Guggenheim museum | Abu Dhabi

The Guggenheim Abu Dhabi, designed by internationally renowned American architect Frank Gehry, is an experiment in inventive 21st-century museum design. The building defines a new approach to the museum visitor experience and presents an innovative vision for viewing contemporary art in the context of a desert landscape.
Currently under development, the new 450,000-square-foot museum is situated on a peninsula at the northwestern tip of Saadiyat Island adjacent to Abu Dhabi in the United Arab Emirates. The building site also serves as a manmade breakwater configured to protect the island’s pristine north beach zone.
The Gehry concept for the Guggenheim Abu Dhabi features permanent collection and special exhibitions galleries; a center for art and technology; a center for contemporary Arab, Islamic, and Middle Eastern culture; an education facility; a research center; and a state-of-the-art conservation laboratory. This museum will be the Guggenheim Foundation’s largest facility.
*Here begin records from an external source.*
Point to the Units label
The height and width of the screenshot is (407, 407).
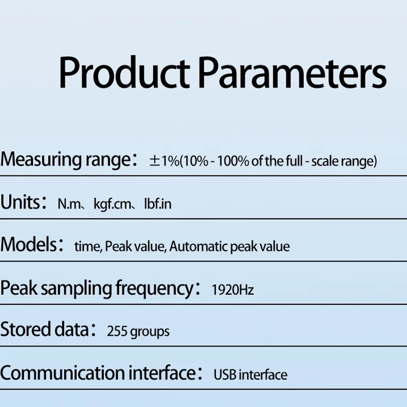click(x=20, y=202)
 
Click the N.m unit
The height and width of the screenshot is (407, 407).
click(x=69, y=204)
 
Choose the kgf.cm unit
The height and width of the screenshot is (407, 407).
click(x=112, y=205)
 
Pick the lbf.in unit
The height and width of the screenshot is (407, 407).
click(x=158, y=204)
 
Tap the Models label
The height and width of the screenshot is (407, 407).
click(x=28, y=245)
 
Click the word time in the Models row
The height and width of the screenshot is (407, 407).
click(x=87, y=247)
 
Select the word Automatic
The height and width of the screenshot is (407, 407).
click(x=198, y=247)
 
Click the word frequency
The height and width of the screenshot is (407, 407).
click(x=154, y=288)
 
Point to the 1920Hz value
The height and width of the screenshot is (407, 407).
click(x=232, y=289)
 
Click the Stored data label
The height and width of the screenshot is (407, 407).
click(x=45, y=329)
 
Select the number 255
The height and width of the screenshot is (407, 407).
click(x=117, y=332)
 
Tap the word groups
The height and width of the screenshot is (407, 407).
click(x=150, y=332)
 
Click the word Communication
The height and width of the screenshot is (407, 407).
click(x=63, y=373)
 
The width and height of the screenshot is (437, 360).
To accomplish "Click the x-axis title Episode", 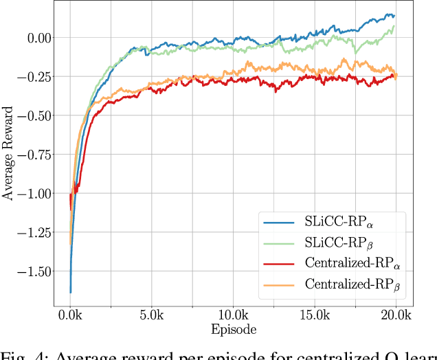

“Approaching the design of the museum for Abu Dhabi made it possible to consider options for design of a building that would not be possible in the United States or in Europe. It was clear from the beginning that this had to be a new invention. The landscape, the opportunity, the requirement, to build something that people all over the world would come to and the possible resource to accomplish it opened tracks that were not likely to be considered anywhere else. The site itself, virtually on the water or close to the water on all sides, in a desert landscape with the beautiful sea and the light quality of the place suggested some of the direction.”